I am reading an article about python removing duplicate element in a list.
there is a function defined as:
def f8(seq): # Dave Kirby
# Order preserving
seen = set()
return [x for x in seq if x not in seen and not seen.add(x)]
However, i don't really understand the syntax for
[x for x in seq if x not in seen and not seen.add(x)]
what is this syntax ? how do I read it?
thank you.
解决方案
Firstly list comprehensions are usually easy to read, here is a simple example:
[x for x in seq if x != 2]
translates to:
result = []
for x in seq:
if x != 2:
result.append(x)
The reason why you can't read this code is because it is not readable and hacky code as I stated in this question:
def f8(seq):
seen = set()
return [x for x in seq if x not in seen and not seen.add(x)]
translates to:
def f8(seq):
seen = set()
result = []
for x in seq:
if x not in seen and not seen.add(x): # not seen.add(...) always True
result.append(x)
and relies on the fact that set.add is an in-place method that always returns None so not None evaluates to True.
>>> s = set()
>>> y = s.add(1) # methods usually return None
>>> print s, y
set([1]) None
The reason why the code has been written this way is to sneakily take advantage of Python's list comprehension speed optimizations.
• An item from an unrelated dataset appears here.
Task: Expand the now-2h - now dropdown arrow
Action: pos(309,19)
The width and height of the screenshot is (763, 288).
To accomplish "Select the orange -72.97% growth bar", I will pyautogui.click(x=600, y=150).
Python methods will usually return None if they modify the data structure (pop is one of the exceptions)
I also noted that the current accepted way of doing this (2.7+) which is more readable and doesn't utilize a hack is as follows:
>>> from collections import OrderedDict
>>> items = [1, 2, 0, 1, 3, 2]
>>> list(OrderedDict.fromkeys(items))
[1, 2, 0, 3]
Dictionary keys must be unique, therefore the duplicates are filtered out.